Before we populate the labeling matrix to be used as input for `Snorkel` we generate a series of maps that:

1. Map each `task_id` to a unique Object id represented as an integer.
2. Map each `worker_id` to a unique Labeling Function (LF) id represented as an integer.
3. Map each possible label from the active domain of the crowdsourced tasks to a unique integer key in 1..D. The value of 0 is reserved to denote that a worker (labeling function) abstains from assigning a label for a task (object).
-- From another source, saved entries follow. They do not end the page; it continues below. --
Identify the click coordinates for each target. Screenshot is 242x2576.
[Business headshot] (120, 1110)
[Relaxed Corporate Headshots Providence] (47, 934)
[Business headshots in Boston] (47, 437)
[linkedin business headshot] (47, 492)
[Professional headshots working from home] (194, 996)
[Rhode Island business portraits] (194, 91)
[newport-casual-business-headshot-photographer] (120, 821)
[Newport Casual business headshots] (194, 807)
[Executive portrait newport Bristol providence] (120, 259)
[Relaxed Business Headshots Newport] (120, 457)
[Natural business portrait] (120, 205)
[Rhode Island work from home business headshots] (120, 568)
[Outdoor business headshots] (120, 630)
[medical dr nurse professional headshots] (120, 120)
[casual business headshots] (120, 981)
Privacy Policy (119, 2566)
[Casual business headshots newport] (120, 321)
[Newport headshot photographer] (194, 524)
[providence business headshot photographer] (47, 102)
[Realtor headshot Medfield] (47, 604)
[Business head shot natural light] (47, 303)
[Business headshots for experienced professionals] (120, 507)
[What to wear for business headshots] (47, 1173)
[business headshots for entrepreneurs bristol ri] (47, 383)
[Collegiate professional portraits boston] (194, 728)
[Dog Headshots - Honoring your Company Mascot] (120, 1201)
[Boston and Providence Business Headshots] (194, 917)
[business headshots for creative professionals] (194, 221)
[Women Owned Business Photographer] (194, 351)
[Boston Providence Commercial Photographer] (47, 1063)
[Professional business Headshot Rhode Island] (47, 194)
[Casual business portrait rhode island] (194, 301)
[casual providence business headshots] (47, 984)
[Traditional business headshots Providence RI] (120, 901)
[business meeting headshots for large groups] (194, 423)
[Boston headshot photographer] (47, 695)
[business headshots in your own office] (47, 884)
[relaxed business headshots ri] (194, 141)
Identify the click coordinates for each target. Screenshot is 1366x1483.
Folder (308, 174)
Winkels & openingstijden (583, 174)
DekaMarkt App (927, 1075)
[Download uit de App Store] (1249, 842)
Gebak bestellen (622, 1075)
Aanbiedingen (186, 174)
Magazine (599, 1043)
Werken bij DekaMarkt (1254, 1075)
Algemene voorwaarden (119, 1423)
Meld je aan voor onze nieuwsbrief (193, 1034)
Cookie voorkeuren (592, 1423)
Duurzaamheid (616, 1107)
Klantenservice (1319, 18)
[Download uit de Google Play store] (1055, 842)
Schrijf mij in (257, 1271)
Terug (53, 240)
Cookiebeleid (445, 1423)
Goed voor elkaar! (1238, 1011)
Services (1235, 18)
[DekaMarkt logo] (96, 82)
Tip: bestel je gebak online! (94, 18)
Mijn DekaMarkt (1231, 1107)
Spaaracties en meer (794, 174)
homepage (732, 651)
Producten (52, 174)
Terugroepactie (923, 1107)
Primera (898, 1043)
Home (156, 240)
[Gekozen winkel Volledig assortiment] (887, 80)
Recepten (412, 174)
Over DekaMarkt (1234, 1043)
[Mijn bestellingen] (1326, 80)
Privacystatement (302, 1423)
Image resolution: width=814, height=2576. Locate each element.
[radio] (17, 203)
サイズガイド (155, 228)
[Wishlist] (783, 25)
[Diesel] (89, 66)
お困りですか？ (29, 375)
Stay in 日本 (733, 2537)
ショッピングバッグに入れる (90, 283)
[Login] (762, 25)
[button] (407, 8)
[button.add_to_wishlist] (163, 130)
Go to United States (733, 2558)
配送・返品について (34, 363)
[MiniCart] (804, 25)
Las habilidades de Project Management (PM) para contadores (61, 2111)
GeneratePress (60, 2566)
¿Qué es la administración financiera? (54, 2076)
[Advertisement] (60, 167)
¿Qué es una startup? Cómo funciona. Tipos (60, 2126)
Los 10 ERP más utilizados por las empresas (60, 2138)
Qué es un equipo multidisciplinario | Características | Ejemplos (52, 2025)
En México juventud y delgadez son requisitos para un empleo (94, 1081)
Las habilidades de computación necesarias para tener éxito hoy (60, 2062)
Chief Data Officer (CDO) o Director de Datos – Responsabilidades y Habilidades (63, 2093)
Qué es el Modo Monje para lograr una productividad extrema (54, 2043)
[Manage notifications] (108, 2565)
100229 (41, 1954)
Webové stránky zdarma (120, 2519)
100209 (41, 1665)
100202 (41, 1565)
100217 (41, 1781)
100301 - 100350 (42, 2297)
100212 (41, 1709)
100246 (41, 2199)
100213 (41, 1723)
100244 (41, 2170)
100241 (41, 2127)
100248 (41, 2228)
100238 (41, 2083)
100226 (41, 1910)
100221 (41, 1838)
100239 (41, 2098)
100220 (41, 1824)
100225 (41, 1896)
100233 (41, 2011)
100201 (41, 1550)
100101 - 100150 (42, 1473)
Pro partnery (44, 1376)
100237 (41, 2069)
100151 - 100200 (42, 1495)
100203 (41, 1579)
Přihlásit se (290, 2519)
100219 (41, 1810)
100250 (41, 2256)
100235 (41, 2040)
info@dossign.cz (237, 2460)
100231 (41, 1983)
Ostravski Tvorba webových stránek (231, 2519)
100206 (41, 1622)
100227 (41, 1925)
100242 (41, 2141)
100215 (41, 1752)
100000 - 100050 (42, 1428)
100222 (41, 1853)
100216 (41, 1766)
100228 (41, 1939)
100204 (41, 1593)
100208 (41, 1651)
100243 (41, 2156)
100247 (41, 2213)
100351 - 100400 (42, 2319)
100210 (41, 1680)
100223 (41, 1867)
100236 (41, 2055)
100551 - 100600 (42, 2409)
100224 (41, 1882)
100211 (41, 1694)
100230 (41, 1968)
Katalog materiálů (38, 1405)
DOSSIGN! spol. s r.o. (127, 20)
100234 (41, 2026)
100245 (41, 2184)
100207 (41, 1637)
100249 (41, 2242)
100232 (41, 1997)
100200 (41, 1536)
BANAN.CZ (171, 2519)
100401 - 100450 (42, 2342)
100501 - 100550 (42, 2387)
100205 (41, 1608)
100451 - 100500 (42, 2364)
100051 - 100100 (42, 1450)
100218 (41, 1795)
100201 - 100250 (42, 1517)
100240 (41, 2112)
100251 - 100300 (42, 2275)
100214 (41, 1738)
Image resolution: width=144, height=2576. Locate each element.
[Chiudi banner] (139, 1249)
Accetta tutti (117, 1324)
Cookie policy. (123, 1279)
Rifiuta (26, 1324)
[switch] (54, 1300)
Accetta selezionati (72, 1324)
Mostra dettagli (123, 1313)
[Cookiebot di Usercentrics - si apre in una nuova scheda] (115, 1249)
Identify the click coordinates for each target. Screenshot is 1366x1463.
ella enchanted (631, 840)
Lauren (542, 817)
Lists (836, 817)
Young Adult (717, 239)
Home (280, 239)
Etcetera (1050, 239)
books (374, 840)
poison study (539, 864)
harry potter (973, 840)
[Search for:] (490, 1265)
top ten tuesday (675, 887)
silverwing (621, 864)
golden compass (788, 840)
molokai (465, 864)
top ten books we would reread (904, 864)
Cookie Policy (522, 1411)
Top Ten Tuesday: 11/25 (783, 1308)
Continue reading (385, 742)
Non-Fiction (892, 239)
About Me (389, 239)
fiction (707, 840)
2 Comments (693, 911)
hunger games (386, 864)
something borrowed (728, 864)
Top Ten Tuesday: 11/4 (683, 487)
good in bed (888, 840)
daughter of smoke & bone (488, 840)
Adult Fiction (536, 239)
We will later use these maps to populate the entries of the actual labeling matrix, which corresponds to a sparse numpy array.

In [5]:
# Generate task to object map
task2ObjMap = {}
oid = 0
obj2TaskMap = []
for task in worker_labels.select("task_id").distinct().orderBy("task_id").collect():
    task2ObjMap[task.task_id] = oid
    obj2TaskMap.append(task.task_id)
    oid += 1

# Generate workers map
worker2LFMap = {}
lfid = 0
lf2WorkerMap = []
for worker in worker_labels.select("worker_id").distinct().orderBy("worker_id").collect():
    worker2LFMap[worker.worker_id] = lfid
    lf2WorkerMap.append(worker.worker_id)
    lfid += 1
    
# Generate label map

# The special class label False corresponds to the label key 0 
# which means that a worker (labeling function) abstains from
# providing a label for a task (object).
taskLabels = [False] 
taskLabels.extend([str(i.label) for i in worker_labels.select("label").distinct().collect()])
taskLabelsMap = {}
for i in range(len(taskLabels)):
    taskLabelsMap[taskLabels[i]] = i

In [6]:
# Inspect the domain map for possible labels
for label in taskLabelsMap:
    print str(label) + " <=> "+ str(taskLabelsMap[label])

False <=> 0
Positive <=> 3
Negative <=> 4
I can't tell <=> 2
Neutral / author is just sharing information <=> 5
Tweet not related to weather condition <=> 1


We will now iterate over the entries of the `worker_labels` dataframe and use the above maps to populate the labeling matrix.

In [7]:
# The labeling matrix is represented
# as a sparse scipy array

# Imports
import numpy as np
from scipy import sparse

# Initialize dimensions of labeling matrix
objects = worker_labels.select("task_id").distinct().count()
LFs = worker_labels.select("worker_id").distinct().count()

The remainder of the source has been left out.